3. En deuxième lieu, après avoir souverainement constaté que la présence de branchages, fientes d'oiseaux et poussières sur la surface des dômes de la cathédrale, qui ont pu constituer un terrain propice au développement du feu, était habituelle sur un monument de ce type, visible et prévisible pour les professionnels chargés de travaux de zinguerie, et que la cause du sinistre était entièrement imputable à l'entreprise Astier chargée de ces travaux, la cour administrative d'appel de Nancy n'a pas inexactement qualifié les faits en estimant que la ville de Reims n'avait pas manqué à son obligation d'entretien normal de l'ouvrage et en l'exonérant en conséquence de toute responsabilité dans le sinistre survenu le 18 avril 2012 sur la toiture de la basilique Sainte-Clothilde.

Entrées d'un jeu de données
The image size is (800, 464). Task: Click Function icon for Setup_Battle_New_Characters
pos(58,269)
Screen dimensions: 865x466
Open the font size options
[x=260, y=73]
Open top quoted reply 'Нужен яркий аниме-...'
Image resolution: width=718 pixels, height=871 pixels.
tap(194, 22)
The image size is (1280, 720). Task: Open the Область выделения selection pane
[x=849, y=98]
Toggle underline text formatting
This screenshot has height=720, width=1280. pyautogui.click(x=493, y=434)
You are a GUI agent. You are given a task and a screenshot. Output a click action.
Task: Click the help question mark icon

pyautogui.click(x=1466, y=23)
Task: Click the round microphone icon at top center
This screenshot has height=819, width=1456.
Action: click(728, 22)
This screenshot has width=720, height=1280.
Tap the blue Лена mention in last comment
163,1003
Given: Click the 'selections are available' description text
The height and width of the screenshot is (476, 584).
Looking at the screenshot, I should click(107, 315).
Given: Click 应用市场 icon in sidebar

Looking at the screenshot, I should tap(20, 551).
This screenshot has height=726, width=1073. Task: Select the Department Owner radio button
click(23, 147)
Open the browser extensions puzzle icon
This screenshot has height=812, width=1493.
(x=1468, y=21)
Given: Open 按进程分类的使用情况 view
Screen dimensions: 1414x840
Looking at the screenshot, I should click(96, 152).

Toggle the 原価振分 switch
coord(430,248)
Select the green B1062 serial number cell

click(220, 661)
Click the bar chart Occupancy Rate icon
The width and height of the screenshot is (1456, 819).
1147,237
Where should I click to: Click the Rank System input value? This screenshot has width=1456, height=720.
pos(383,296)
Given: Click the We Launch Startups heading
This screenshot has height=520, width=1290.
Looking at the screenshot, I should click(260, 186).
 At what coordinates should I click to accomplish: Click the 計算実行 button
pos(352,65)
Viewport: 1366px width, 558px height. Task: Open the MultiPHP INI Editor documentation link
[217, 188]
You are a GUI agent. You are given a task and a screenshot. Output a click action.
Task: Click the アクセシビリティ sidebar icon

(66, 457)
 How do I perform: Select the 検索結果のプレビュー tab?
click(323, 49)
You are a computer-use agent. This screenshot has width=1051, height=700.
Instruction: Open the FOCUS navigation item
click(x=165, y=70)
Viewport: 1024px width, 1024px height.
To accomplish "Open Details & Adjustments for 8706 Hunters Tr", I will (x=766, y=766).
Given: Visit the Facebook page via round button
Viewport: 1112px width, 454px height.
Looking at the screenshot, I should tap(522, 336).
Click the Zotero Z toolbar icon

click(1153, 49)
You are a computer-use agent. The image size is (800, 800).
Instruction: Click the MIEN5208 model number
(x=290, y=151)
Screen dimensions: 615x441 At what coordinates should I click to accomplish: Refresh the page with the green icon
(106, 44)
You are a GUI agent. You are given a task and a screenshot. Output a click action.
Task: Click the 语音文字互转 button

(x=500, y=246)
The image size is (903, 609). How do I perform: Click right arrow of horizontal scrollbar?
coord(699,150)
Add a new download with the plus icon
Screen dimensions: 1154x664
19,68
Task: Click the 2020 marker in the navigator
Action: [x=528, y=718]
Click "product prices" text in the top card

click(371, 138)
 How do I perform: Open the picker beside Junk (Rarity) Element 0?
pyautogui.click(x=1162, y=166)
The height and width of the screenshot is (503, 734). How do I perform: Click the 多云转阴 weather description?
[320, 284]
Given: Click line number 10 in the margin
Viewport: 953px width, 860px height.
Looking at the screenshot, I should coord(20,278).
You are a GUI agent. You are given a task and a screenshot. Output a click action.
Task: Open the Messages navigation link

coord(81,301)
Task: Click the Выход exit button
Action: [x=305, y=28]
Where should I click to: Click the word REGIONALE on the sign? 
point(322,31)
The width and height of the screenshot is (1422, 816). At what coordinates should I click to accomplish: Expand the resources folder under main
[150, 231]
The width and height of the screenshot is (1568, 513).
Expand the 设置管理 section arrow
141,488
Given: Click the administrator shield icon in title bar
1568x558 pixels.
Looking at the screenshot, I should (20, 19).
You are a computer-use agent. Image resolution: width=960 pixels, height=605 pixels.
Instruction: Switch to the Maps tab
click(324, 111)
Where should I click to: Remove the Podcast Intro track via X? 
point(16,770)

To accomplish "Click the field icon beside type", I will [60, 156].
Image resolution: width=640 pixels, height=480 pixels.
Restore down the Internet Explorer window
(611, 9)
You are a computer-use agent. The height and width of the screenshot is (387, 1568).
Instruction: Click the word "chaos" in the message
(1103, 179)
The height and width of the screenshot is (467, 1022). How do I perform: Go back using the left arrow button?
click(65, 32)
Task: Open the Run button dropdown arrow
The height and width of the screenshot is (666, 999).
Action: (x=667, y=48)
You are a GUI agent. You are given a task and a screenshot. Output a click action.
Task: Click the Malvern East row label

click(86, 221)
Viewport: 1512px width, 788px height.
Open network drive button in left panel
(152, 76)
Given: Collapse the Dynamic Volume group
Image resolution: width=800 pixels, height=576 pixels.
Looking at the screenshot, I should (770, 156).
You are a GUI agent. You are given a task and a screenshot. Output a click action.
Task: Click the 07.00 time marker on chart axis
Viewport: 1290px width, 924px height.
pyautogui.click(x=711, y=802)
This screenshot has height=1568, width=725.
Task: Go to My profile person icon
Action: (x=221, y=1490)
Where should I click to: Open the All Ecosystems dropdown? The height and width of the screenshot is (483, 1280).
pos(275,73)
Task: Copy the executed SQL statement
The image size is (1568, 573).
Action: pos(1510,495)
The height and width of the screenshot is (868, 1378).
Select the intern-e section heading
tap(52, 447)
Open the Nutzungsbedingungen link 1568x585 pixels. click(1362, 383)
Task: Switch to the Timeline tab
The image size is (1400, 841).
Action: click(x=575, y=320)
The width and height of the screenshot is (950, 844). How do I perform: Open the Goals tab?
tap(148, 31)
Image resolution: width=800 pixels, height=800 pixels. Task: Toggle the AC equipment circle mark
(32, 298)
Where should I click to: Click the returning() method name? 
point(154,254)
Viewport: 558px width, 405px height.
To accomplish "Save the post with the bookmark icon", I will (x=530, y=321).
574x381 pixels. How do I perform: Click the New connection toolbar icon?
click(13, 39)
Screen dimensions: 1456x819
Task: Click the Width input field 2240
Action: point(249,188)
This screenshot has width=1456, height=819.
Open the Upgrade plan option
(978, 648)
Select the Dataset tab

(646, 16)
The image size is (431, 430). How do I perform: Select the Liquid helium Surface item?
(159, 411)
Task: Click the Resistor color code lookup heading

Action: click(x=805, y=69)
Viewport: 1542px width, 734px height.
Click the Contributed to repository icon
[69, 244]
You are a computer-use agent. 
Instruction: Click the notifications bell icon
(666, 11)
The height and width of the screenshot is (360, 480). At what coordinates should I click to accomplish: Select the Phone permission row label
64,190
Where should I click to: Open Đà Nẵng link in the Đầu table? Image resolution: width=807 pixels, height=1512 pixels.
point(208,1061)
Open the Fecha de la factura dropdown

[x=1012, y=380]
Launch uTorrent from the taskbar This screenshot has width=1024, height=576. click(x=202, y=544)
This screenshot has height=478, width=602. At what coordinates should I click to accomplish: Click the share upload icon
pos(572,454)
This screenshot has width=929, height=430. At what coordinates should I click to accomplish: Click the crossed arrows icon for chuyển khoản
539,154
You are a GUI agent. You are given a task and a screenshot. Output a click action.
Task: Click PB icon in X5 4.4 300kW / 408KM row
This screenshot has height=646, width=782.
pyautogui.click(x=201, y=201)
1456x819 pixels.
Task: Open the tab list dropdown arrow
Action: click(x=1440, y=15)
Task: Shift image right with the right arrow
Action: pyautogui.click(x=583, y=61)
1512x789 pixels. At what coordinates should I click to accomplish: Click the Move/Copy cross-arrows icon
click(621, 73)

### Liste des tâches
A) Recopiez l'extrait entre « 3. En deuxième » et « la basilique Sainte-Clothilde. », bornes incluses, en substituant « commune de Reims » à « ville de Reims ».
B) Énumérez toutes les matières que l'extrait dit présentes à la surface des dômes de la cathédrale.
Les entrées n'interviennent pas ici.

### Réponses
A)
3. En deuxième lieu, après avoir souverainement constaté que la présence de branchages, fientes d'oiseaux et poussières sur la surface des dômes de la cathédrale, qui ont pu constituer un terrain propice au développement du feu, était habituelle sur un monument de ce type, visible et prévisible pour les professionnels chargés de travaux de zinguerie, et que la cause du sinistre était entièrement imputable à l'entreprise Astier chargée de ces travaux, la cour administrative d'appel de Nancy n'a pas inexactement qualifié les faits en estimant que la commune de Reims n'avait pas manqué à son obligation d'entretien normal de l'ouvrage et en l'exonérant en conséquence de toute responsabilité dans le sinistre survenu le 18 avril 2012 sur la toiture de la basilique Sainte-Clothilde.

B) branchages, fientes d'oiseaux, poussières